(BRIEF): In the data below, find the line containing "The height and"; transcribe it and each line after it exactly, through the last, skipping pictures.

(Stored data)

━━━━━━━━

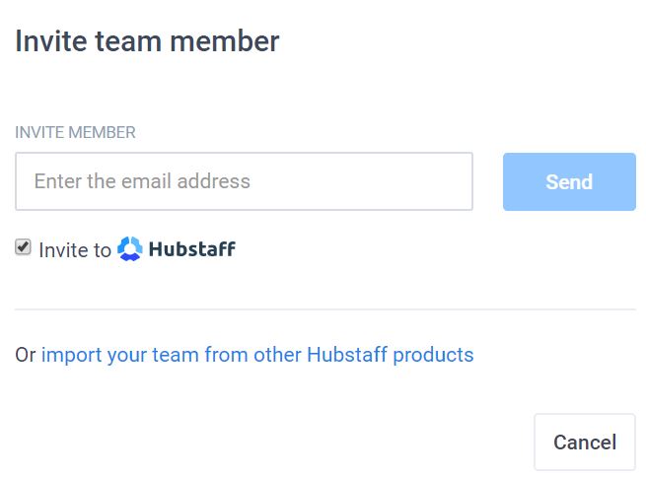Select the "Enter the email address" placeholder box

[x=244, y=181]

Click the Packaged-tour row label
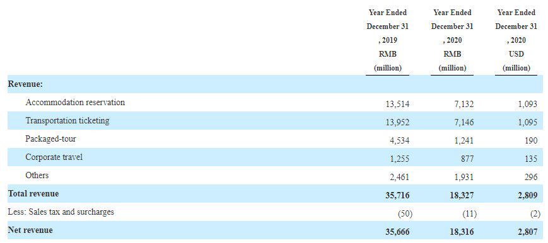tap(50, 139)
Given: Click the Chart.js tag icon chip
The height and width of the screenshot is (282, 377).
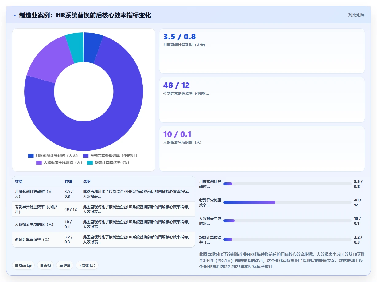Looking at the screenshot, I should [23, 265].
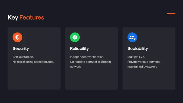Image resolution: width=183 pixels, height=103 pixels.
Task: Select the Reliability heading
Action: click(x=79, y=48)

━━━━━━━━

(ANSWER BOX):
The height and width of the screenshot is (282, 377).
Looking at the screenshot, I should [23, 265].
Image resolution: width=183 pixels, height=103 pixels.
Task: Select the Reliability heading
Action: click(x=79, y=48)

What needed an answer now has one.